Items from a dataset

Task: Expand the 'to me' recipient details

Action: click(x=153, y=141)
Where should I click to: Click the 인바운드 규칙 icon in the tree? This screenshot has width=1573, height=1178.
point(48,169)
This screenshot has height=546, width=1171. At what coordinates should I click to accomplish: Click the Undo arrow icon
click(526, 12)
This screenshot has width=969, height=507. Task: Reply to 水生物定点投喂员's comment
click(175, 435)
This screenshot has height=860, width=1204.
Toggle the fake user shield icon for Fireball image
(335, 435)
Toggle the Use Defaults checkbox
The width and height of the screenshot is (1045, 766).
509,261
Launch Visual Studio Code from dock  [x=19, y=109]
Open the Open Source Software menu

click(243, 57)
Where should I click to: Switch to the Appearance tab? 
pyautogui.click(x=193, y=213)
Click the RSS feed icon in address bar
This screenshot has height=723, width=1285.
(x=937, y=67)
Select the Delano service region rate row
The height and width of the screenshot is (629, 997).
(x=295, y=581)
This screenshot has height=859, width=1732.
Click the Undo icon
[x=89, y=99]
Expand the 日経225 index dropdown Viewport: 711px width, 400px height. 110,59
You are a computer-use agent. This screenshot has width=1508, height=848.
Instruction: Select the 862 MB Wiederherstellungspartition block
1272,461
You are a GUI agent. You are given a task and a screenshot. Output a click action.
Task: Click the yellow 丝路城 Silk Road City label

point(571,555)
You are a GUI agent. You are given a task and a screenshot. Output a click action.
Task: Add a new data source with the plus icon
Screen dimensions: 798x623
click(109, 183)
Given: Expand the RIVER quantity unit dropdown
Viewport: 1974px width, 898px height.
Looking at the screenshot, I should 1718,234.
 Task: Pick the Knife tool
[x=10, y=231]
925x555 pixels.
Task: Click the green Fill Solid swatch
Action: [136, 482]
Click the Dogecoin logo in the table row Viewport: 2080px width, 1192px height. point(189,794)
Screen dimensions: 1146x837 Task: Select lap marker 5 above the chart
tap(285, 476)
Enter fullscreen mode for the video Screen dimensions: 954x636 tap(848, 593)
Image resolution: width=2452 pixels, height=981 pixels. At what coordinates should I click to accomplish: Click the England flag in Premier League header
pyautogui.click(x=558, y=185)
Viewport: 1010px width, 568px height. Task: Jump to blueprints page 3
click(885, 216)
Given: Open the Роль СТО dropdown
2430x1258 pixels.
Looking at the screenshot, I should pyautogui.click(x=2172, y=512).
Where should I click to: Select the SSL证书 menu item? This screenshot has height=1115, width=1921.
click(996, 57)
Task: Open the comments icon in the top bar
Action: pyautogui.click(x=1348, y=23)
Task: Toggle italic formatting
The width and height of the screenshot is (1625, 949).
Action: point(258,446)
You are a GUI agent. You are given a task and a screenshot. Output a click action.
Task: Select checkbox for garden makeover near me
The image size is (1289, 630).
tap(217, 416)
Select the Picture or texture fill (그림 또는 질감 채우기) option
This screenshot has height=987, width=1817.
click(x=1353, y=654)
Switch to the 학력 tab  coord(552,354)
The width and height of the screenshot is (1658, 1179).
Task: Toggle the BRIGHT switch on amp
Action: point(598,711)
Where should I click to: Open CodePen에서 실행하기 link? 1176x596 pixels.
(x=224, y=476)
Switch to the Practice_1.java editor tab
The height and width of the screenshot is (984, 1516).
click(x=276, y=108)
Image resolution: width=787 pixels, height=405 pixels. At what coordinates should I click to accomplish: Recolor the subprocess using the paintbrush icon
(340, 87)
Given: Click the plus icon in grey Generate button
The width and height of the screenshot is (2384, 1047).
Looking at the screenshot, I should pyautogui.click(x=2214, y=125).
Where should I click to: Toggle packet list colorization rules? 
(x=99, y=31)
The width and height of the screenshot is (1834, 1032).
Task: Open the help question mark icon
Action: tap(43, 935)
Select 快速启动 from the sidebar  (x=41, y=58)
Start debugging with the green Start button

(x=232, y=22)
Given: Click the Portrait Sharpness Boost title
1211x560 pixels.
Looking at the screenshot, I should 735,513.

▸ YOUR INSTRUCTIONS: Print all the records precisely.

▸ RESPONSE TO THIS EXERCISE:
Task: Expand the 'to me' recipient details

Action: click(x=153, y=141)
Where should I click to: Click the 인바운드 규칙 icon in the tree? This screenshot has width=1573, height=1178.
point(48,169)
This screenshot has height=546, width=1171. At what coordinates should I click to accomplish: Click the Undo arrow icon
click(526, 12)
This screenshot has width=969, height=507. Task: Reply to 水生物定点投喂员's comment
click(175, 435)
This screenshot has height=860, width=1204.
Toggle the fake user shield icon for Fireball image
(335, 435)
Toggle the Use Defaults checkbox
The width and height of the screenshot is (1045, 766).
509,261
Launch Visual Studio Code from dock  [x=19, y=109]
Open the Open Source Software menu

click(243, 57)
Where should I click to: Switch to the Appearance tab? 
pyautogui.click(x=193, y=213)
Click the RSS feed icon in address bar
This screenshot has height=723, width=1285.
(x=937, y=67)
Select the Delano service region rate row
The height and width of the screenshot is (629, 997).
(x=295, y=581)
This screenshot has height=859, width=1732.
Click the Undo icon
[x=89, y=99]
Expand the 日経225 index dropdown Viewport: 711px width, 400px height. 110,59
You are a computer-use agent. This screenshot has width=1508, height=848.
Instruction: Select the 862 MB Wiederherstellungspartition block
1272,461
You are a GUI agent. You are given a task and a screenshot. Output a click action.
Task: Click the yellow 丝路城 Silk Road City label

point(571,555)
You are a GUI agent. You are given a task and a screenshot. Output a click action.
Task: Add a new data source with the plus icon
Screen dimensions: 798x623
click(109, 183)
Given: Expand the RIVER quantity unit dropdown
Viewport: 1974px width, 898px height.
Looking at the screenshot, I should 1718,234.
 Task: Pick the Knife tool
[x=10, y=231]
925x555 pixels.
Task: Click the green Fill Solid swatch
Action: [136, 482]
Click the Dogecoin logo in the table row Viewport: 2080px width, 1192px height. point(189,794)
Screen dimensions: 1146x837 Task: Select lap marker 5 above the chart
tap(285, 476)
Enter fullscreen mode for the video Screen dimensions: 954x636 tap(848, 593)
Image resolution: width=2452 pixels, height=981 pixels. At what coordinates should I click to accomplish: Click the England flag in Premier League header
pyautogui.click(x=558, y=185)
Viewport: 1010px width, 568px height. Task: Jump to blueprints page 3
click(885, 216)
Given: Open the Роль СТО dropdown
2430x1258 pixels.
Looking at the screenshot, I should pyautogui.click(x=2172, y=512).
Where should I click to: Select the SSL证书 menu item? This screenshot has height=1115, width=1921.
click(996, 57)
Task: Open the comments icon in the top bar
Action: pyautogui.click(x=1348, y=23)
Task: Toggle italic formatting
The width and height of the screenshot is (1625, 949).
Action: point(258,446)
You are a GUI agent. You are given a task and a screenshot. Output a click action.
Task: Select checkbox for garden makeover near me
The image size is (1289, 630).
tap(217, 416)
Select the Picture or texture fill (그림 또는 질감 채우기) option
This screenshot has height=987, width=1817.
click(x=1353, y=654)
Switch to the 학력 tab  coord(552,354)
The width and height of the screenshot is (1658, 1179).
Task: Toggle the BRIGHT switch on amp
Action: point(598,711)
Where should I click to: Open CodePen에서 실행하기 link? 1176x596 pixels.
(x=224, y=476)
Switch to the Practice_1.java editor tab
The height and width of the screenshot is (984, 1516).
click(x=276, y=108)
Image resolution: width=787 pixels, height=405 pixels. At what coordinates should I click to accomplish: Recolor the subprocess using the paintbrush icon
(340, 87)
Given: Click the plus icon in grey Generate button
The width and height of the screenshot is (2384, 1047).
Looking at the screenshot, I should pyautogui.click(x=2214, y=125).
Where should I click to: Toggle packet list colorization rules? 
(x=99, y=31)
The width and height of the screenshot is (1834, 1032).
Task: Open the help question mark icon
Action: tap(43, 935)
Select 快速启动 from the sidebar  (x=41, y=58)
Start debugging with the green Start button

(x=232, y=22)
Given: Click the Portrait Sharpness Boost title
1211x560 pixels.
Looking at the screenshot, I should 735,513.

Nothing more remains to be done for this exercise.